The above result indicates that there is a significant difference in means between at least one pair of populations, but it does not specify which pairs have a significant difference. To identify significant pairs, we need to conduct a post-hoc analysis, which involves performing a Student's t-test for all possible population pairs in our data.
However, since multiple tests will be performed in this analysis, we must adjust our type I error $\alpha$ to account for it. Correcting for multiple testing is crucial and will be discussed in detail towards the end of the course. There are multiple procedures for doing this kind of correction, but for now we will just assume a Bonferroni correction, which just divides the original type I error $\alpha$ by the number of tests performed. As a result, in the above result, since we had three groups, we will be performing three tests. Assuming a typical type I error $\alpha=0.05$, that means that the Bonferroni corrected type I error will be $\alpha=0.05/3$. That is, now, to claim that of the possible three tests are significant, their p-value must equal or smaller than 0.05/3, instead of the usual 0.05.

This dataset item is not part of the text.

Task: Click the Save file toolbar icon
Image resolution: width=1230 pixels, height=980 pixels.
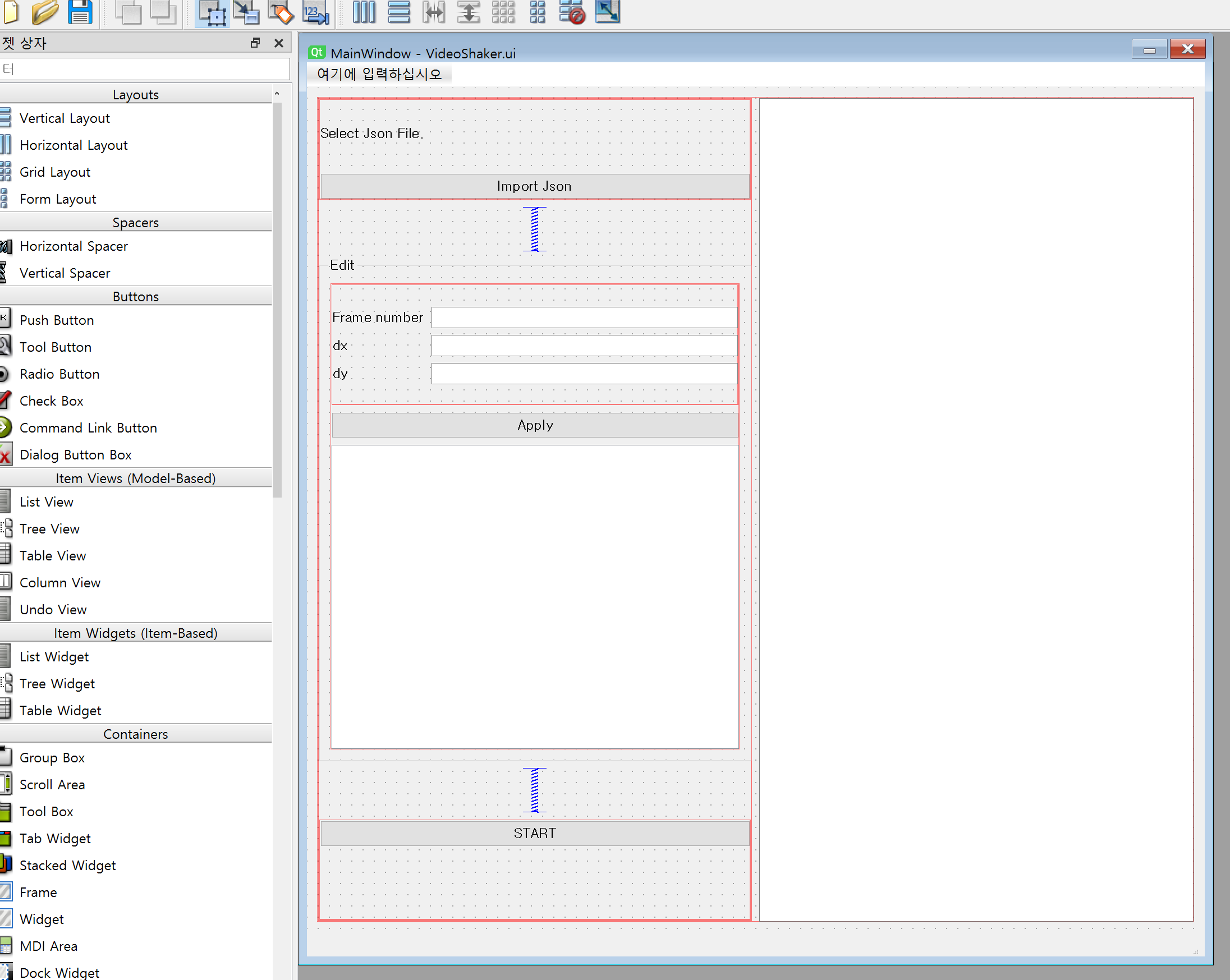Action: 80,11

In R, we can run a post-hoc analysis performing pairwise comparisons using t-tests with the function pairwise.t.test
:
pairwise.t.test(anova.data$value,
anova.data$group,
p.adjust.method = "bonferroni")
Pairwise comparisons using t tests with pooled SD data: anova.data$value and anova.data$group a b b 0.012 - c 1.000 0.137 P value adjustment method: bonferroni
From these results, we can claim that the only the means between the group a and b are different.